Sampling Methods and Sampling Error

March 21, 2025 14 min read

Explore various sampling techniques, understand how they influence statistical inference, and learn ways to minimize errors in financial data analysis.

On this page

Overview

Sampling is a fundamental technique in finance and many other fields. At its core, it’s about selecting a manageable subset (a sample) from a larger group (a population) so we can make statements about that larger group without having to examine every single member. In finance, we might draw samples of past returns to forecast future performance, sample bond issuers to understand credit risk trends, or sample investors to gauge sentiment.

Although the term “sampling” might sound straightforward, there are multiple ways to do it, and each approach comes with its own strengths, weaknesses, and biases. On the bright side, a well-chosen sampling method can save enormous amounts of time and money, while providing insights that are close to what you’d get if you studied everyone (or everything). On the darker side, a poor sampling choice can lead to misleading results and potentially disastrous investment decisions.

I remember a time, early in my career, when I was working on a quick internal survey of portfolio managers to measure how much value they believed active management provided versus passive investing. I relied on convenience sampling—basically asking the folks in my immediate network—and ended up with a skewed set of results: nearly everyone was outraged by the idea of indexing because they were a specialized group of active managers. That personal experience really highlighted for me how sampling method can be critical. If you pick the wrong approach, well, your “insights” won’t be so insightful.

Below, we explore the various sampling methods, disclose how you might apply them in an investment context, and show how to minimize both sampling and non-sampling errors for more robust conclusions.

Key Concepts in Sampling

Before diving into specific sampling methods, let’s clarify a few terms you’re bound to encounter:

Population: The entire set of items you care about. For instance, all publicly traded equity securities in a global market.
Sample: A subset of the population you observe or measure.
Parameter: A numerical characteristic of the population (e.g., the true mean return of a market index).
Statistic: A numerical characteristic computed from the sample (e.g., the sample mean return).
Sampling Error: The difference between the sample statistic and the actual population parameter.
Non-Sampling Error: Errors not related to the sampling process itself, such as measurement mistakes or data-entry errors.

In a perfect world, your sample’s statistic would precisely reflect the population’s parameter. In reality, samples are never perfect.

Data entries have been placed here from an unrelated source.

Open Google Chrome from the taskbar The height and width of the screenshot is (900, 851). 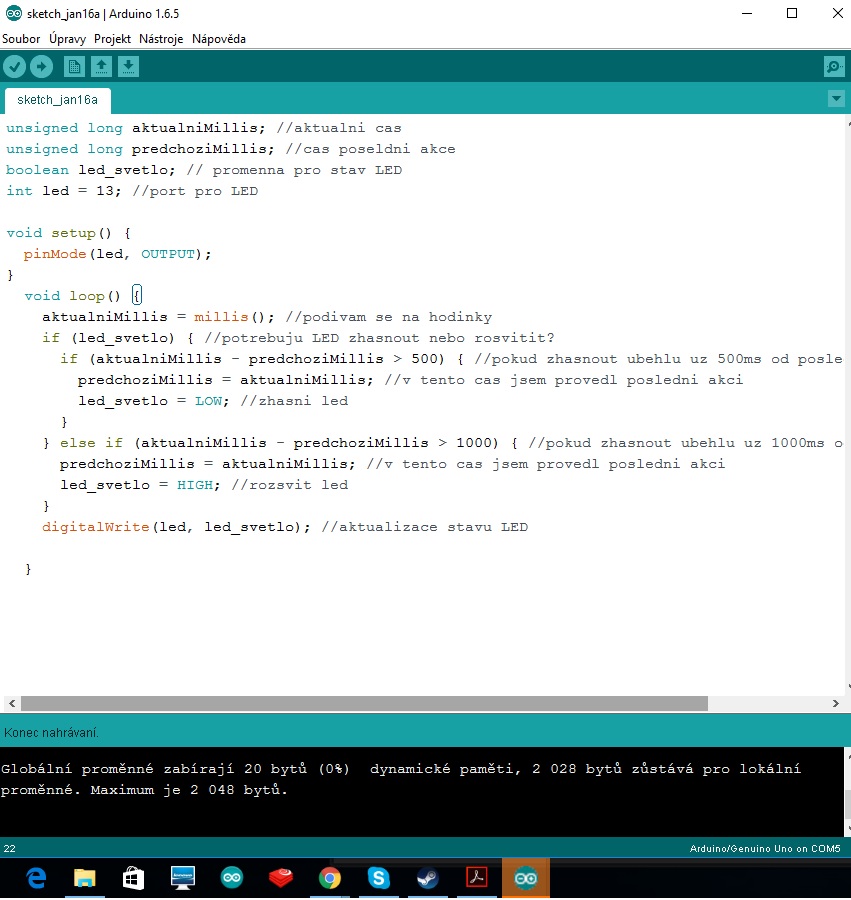click(329, 878)
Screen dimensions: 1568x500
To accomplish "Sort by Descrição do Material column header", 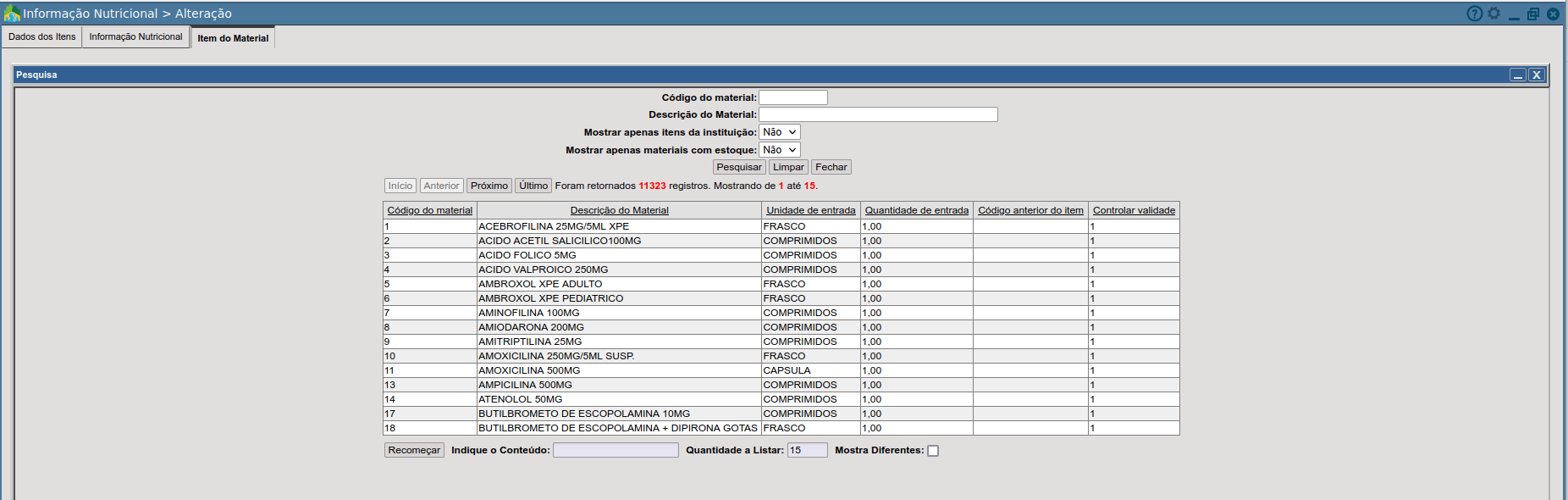I will click(619, 210).
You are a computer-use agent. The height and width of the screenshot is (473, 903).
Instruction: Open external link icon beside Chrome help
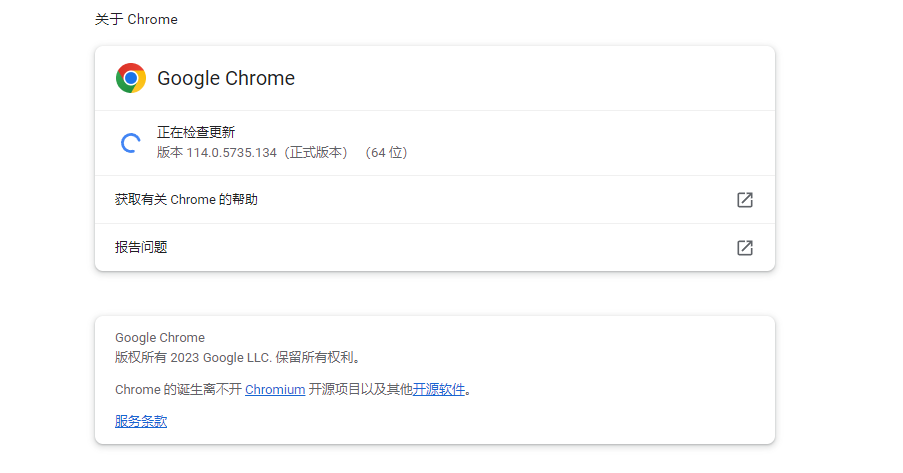745,200
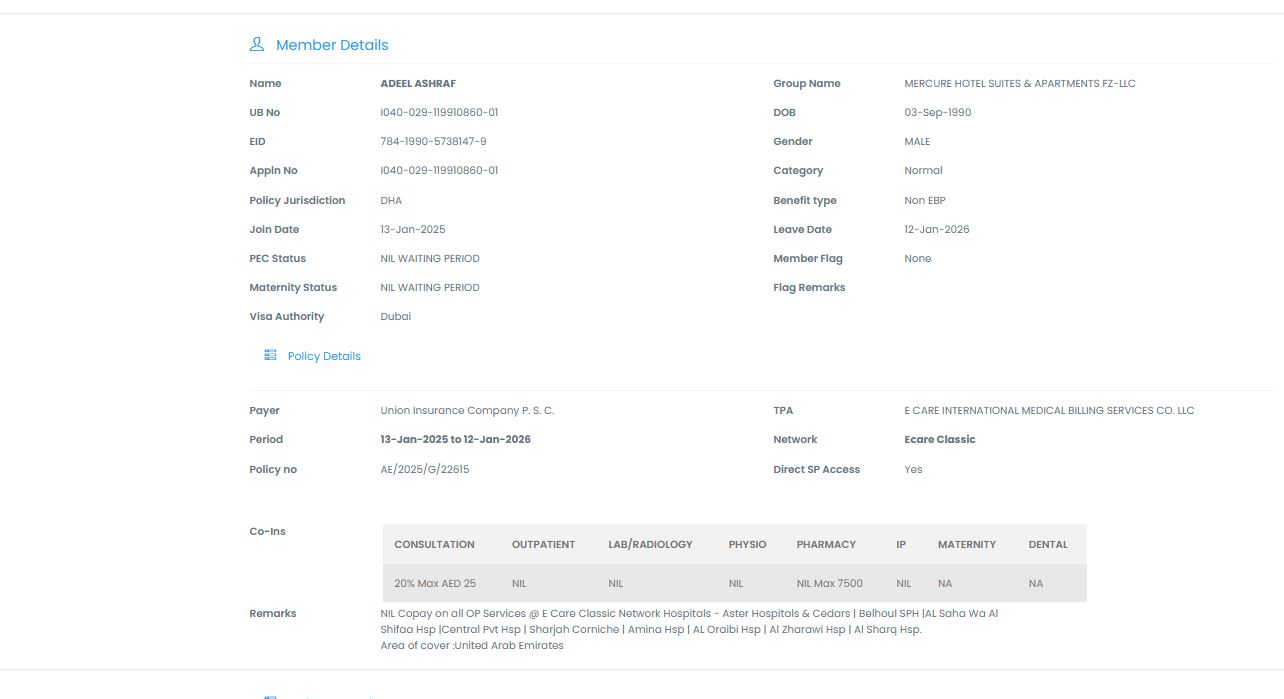Click the NIL Max 7500 pharmacy cell
This screenshot has height=699, width=1284.
(x=829, y=583)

Part of our job as analysts is to choose a method of sampling and a sample size that balance practicality with accuracy.

Common Sampling Methods

Simple Random Sampling

Simple random sampling is the foundation. Each member of the population has an equal probability of being chosen, and selections are made entirely by chance. This approach is popular because it’s conceptually straightforward and often considered the gold standard for unbiasedness—assuming you can truly randomize the selection.

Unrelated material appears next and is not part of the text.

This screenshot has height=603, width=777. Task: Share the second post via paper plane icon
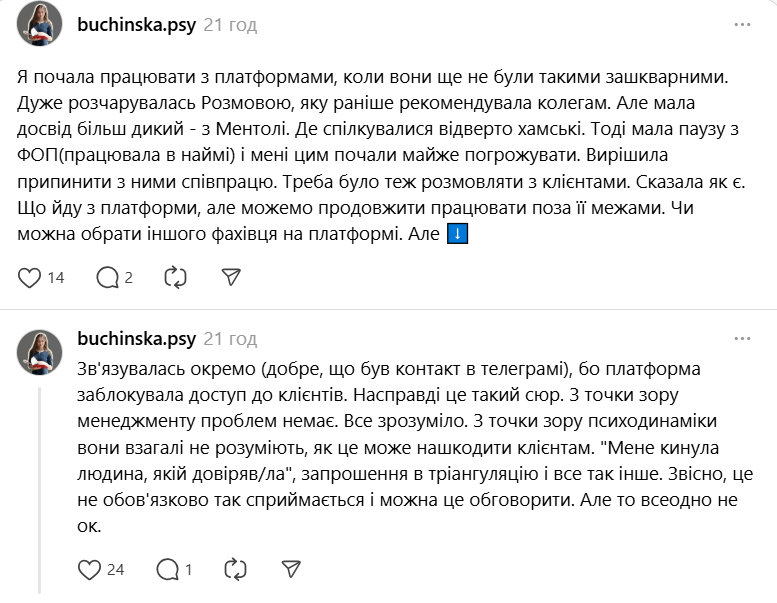tap(290, 569)
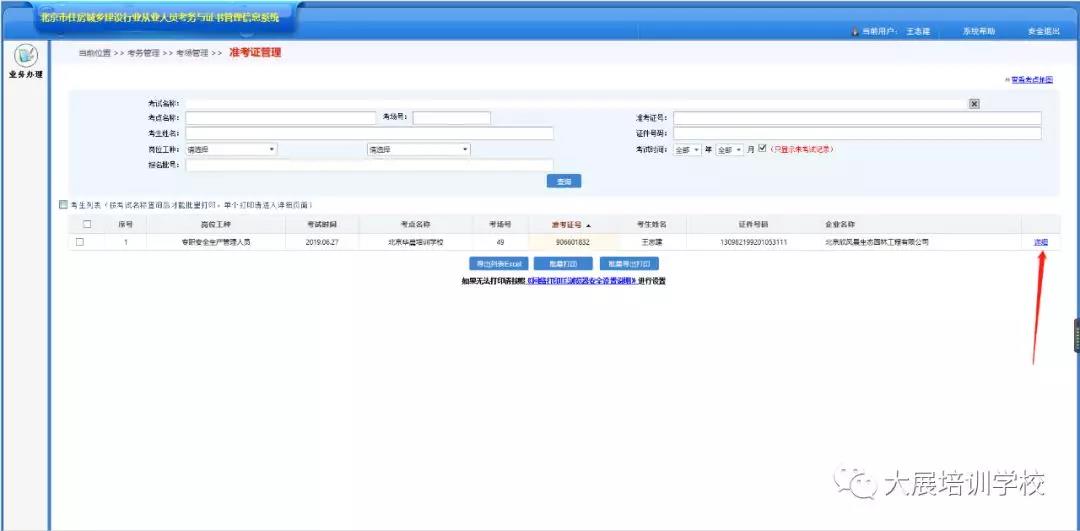The height and width of the screenshot is (531, 1080).
Task: Open the exam month 全部 dropdown
Action: pyautogui.click(x=729, y=150)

In a practical investment scenario, simple random sampling might mean pulling random stock returns from a comprehensive list of thousands of global equities. If all securities truly have the same chance of being selected, you minimize selection bias. However, pure randomness can be challenging to ensure in practice (especially if your database has structural issues), and it can become very expensive or time-consuming for large populations.

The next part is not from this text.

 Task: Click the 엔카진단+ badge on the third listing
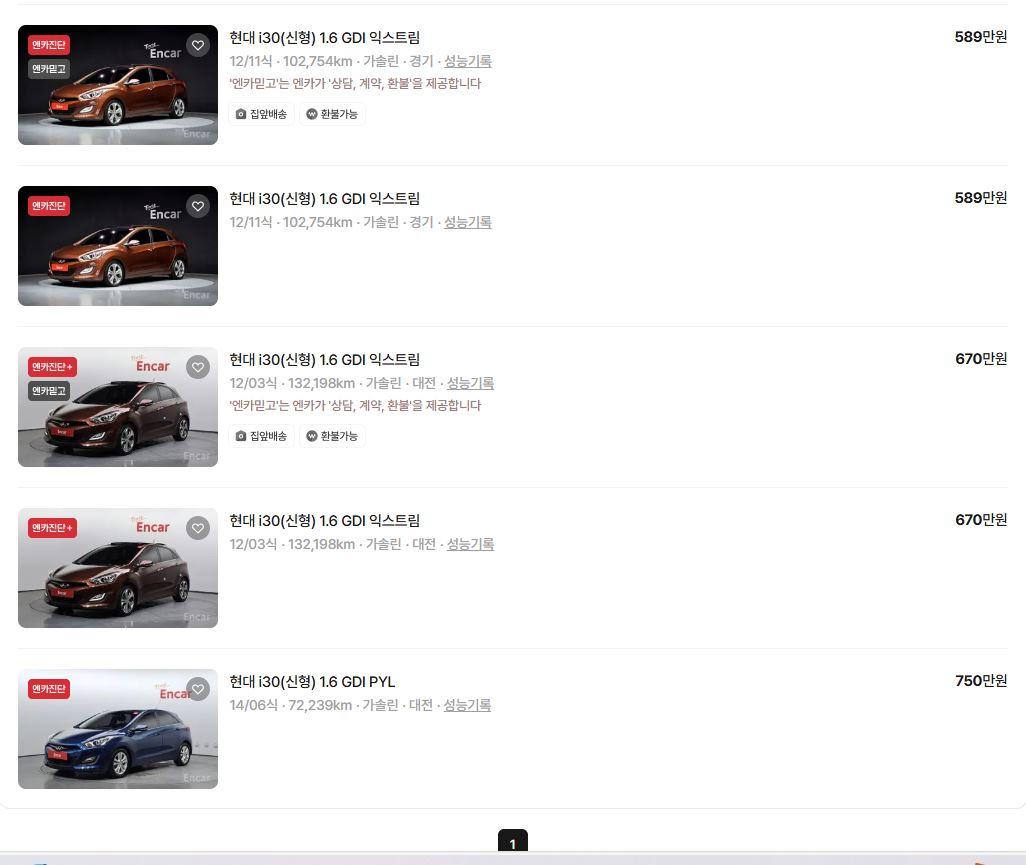click(x=52, y=366)
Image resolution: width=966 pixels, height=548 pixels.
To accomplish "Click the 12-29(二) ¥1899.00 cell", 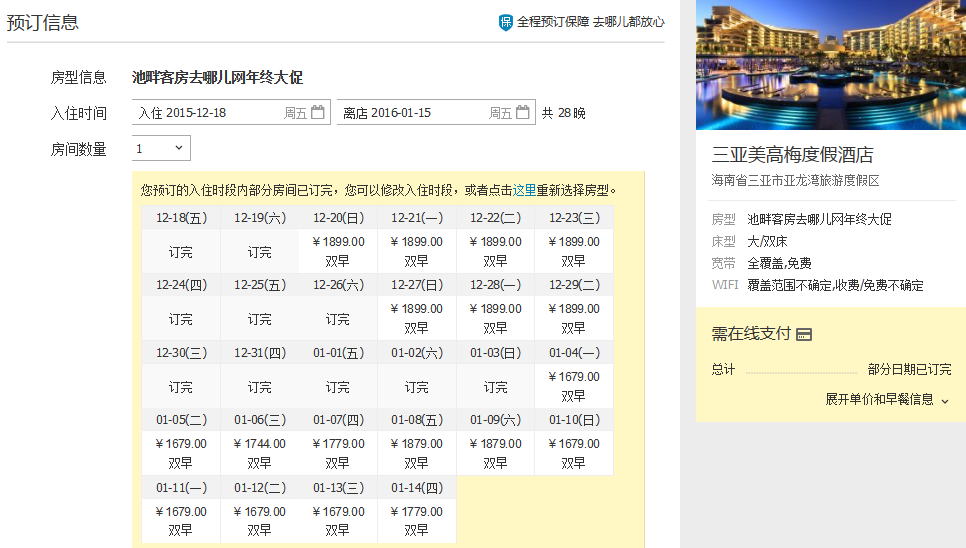I will 573,318.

Stratified Random Sampling

Stratified sampling involves dividing the population into subgroups (called strata) based on certain characteristics—maybe geography, market capitalization, sector, or credit rating—and then randomly sampling within each subgroup. If each stratum’s internal population is relatively homogeneous on some key trait, stratified sampling can yield more precise estimates.

In portfolio management, you might stratify by market cap (small-cap, mid-cap, large-cap). Then, you randomly sample a certain number of stocks within each group. This approach ensures you capture small-cap patterns even if the total proportion of small-cap stocks in the market is modest. In practice, stratification often leads to lower variance in your estimates (like mean returns) compared to a simple random sample, especially if the strata are well-chosen.

Cluster Sampling

Cluster sampling flips the stratification concept somewhat by dividing the population into heterogeneous groups that ideally resemble mini versions of the entire population. Then you randomly select a few clusters and study either all or a random selection of members within those clusters.

For instance, you might cluster by global region—say, North America, Europe, Asia-Pacific—and hope each region has a diverse set of investments. You then pick a random sample of these regions and collect all your data from within the chosen clusters. It’s more cost-effective than traveling to every possible region or company, but it can introduce higher sampling error if your clusters vary significantly from each other.

Systematic Sampling

Systematic sampling involves picking a random starting point and then choosing members at regular intervals (the skip or sampling interval). In a list of 10,000 subscribers to an investment newsletter, you might randomly pick someone in the first 100, then select every 100th subscriber thereafter.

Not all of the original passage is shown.